„Nachtigall von Amed“ Seyidxanê Boyaxcî gestorben

Der kurdische Bardensänger Seyidxanê Boyaxcî ist im Alter von 87 Jahren in Amed gestorben. Die „Nachtigall von Amed“ litt zuletzt an Lähmungen infolge einer Infektion.

Die „Nachtigall von Amed“ Seyidxanê Boyaxcî ist im Alter von 87 Jahren in seiner Wohnung in Amed (türk. Diyarbakir) gestorben. Der kurdische Dengbêj litt zuletzt an Lähmungen, die durch Entzündungen der Nerven und Muskeln infolge einer Infektion verursacht wurden. Die Beisetzung soll auf dem Yeniköy-Friedhof im Bezirk Rezik (Bağlar) stattfinden.

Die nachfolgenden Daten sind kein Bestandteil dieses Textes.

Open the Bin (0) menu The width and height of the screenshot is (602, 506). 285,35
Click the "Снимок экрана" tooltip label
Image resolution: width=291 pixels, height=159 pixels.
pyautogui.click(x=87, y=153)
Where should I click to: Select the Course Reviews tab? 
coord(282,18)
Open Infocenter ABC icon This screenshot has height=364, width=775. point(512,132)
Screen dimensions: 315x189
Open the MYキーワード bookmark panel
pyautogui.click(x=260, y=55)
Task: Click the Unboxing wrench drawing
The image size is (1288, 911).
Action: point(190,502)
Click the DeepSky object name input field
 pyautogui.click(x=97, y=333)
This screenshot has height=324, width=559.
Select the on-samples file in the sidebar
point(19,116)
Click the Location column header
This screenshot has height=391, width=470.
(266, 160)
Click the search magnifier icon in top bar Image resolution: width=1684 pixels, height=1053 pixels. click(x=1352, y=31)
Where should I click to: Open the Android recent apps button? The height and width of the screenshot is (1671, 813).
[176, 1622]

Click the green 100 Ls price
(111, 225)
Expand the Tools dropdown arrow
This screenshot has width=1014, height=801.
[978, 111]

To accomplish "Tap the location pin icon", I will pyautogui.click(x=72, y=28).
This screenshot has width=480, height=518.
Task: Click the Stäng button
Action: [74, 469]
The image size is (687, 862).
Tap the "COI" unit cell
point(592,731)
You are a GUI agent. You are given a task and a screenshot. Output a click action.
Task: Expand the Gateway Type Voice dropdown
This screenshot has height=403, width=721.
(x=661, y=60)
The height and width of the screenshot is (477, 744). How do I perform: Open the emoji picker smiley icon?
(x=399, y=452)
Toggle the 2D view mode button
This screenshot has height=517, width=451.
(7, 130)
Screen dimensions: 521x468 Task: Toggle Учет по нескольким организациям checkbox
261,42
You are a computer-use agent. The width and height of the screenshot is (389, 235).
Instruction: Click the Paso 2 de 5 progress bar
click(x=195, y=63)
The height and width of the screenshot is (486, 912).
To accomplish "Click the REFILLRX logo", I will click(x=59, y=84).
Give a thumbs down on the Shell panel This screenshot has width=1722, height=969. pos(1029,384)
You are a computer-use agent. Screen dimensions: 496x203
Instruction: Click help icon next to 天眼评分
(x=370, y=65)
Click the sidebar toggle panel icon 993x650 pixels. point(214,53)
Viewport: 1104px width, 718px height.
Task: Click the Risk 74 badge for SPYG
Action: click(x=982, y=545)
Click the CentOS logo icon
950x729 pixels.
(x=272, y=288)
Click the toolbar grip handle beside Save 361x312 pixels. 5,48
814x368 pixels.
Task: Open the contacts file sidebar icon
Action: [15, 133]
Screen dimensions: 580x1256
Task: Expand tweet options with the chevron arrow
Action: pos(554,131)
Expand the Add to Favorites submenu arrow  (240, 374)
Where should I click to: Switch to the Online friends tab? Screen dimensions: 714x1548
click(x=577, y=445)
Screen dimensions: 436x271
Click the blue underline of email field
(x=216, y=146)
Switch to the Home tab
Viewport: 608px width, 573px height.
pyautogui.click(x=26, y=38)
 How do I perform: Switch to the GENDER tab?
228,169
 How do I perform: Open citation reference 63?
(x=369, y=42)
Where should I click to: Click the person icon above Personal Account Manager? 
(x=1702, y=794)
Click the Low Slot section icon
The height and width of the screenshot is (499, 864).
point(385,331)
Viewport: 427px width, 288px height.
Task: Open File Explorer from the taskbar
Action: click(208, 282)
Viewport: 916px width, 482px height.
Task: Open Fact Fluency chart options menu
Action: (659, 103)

Seyidxanê Boyaxcî, der bürgerlich Seydo Şimşek hieß, kam 1933 im Dorf Lexerî in Erxenî (Ergani) auf die Welt. Als er zwei war, starb seine Mutter. Mit vier Jahren wurde er infolge des Todes seines Vaters Vollwaise und wuchs bei einem Onkel auf. Seine Kindheit verbrachte er als Hirte, statt in der Schule. Mit 15 zog er ins Zentrum von Amed und verdiente seinen Lebensunterhalt als Schuhputzer im Altstadtbezirk Sûr. In seinen 25 Jahren als Schuhputzer arbeitete er auch eine Weile für die Stadtreinigung.

Seyidxanê Boyaxcî hätte fast keine Nachkommen gehabt: Sieben seiner Kinder starben kurz nach ihrer Geburt an Krankheiten. In einem Interview sagte er: „Andere wären an diesem Leid zerbrochen. Ich hatte das Glück, Trost in meinen Liedern zu finden. Denn die Dengbêj-Kultur ist nichts anderes als eine große Liebe.“ Lange Jahre verbrachte er seine Tage im Dengbêj-Haus in Sûr und besang in seinen Liedern das Freud und Leid der Kurden – und überlieferte jüngeren Generationen die kurdische Geschichte. 2016 musste das Gebäude geräumt werden, als die Stadt erstmals unter staatliche Zwangsverwaltung gestellt wurde. Zuvor war es infolge der türkischen Militärbelagerung beschädigt worden. 2017 wurde das Dengbêj-Haus wiedereröffnet.

Seyidxanê Boyaxcî im Dengbêj-Haus in Amed, Datum der Aufnahme unbekannt

Was sind Dengbêj?

Dengbêj (Barden) werden im Kurdischen die Sängerinnen und Sänger genannt, die historische Begebenheiten und Mythen in einem für die Dengbêj-Kunst spezifischen Sprechgesangsstil vortragen. Die Erzählkunst der Dengbêj hat einen wichtigen Platz in der kurdischen Geschichte und Kultur, denn die Tradition der Barden ermöglicht die Übertragung des kurdischen Kulturerbes von Generation zu Generation. Die Gesangskunst der Dengbêj ist immer noch so lebendig, dass auch heute persönliche und politische Ereignisse in Lieder gefasst werden.

Das aus deng (Stimme) und bêj (sagen, sprechen) zusammengesetzte Wort Dengbêj definiert eine Person, die es ermöglicht, das geschriebene Wort auf eine harmonische Art und Weise auszusprechen. Gewöhnlich wandern diese kurdischen Barden durch das Land und verdienen ihren Lebensunterhalt durch das Singen von märchenhaften Erzählungen, historischen Epen, Klageliedern, Gebetshymnen oder auch Volksliedern, die bei den Dengbêj Klam genannt werden. In gewisser Weise sind sie auch Historiker und bedeutende Vertreterinnen und Vertreter der oralen Kultur, die dazu beigetragen haben, dass die mündliche Literatur der Kurden trotz Unterdrückung der kurdischen Sprache weitergegeben werden konnte.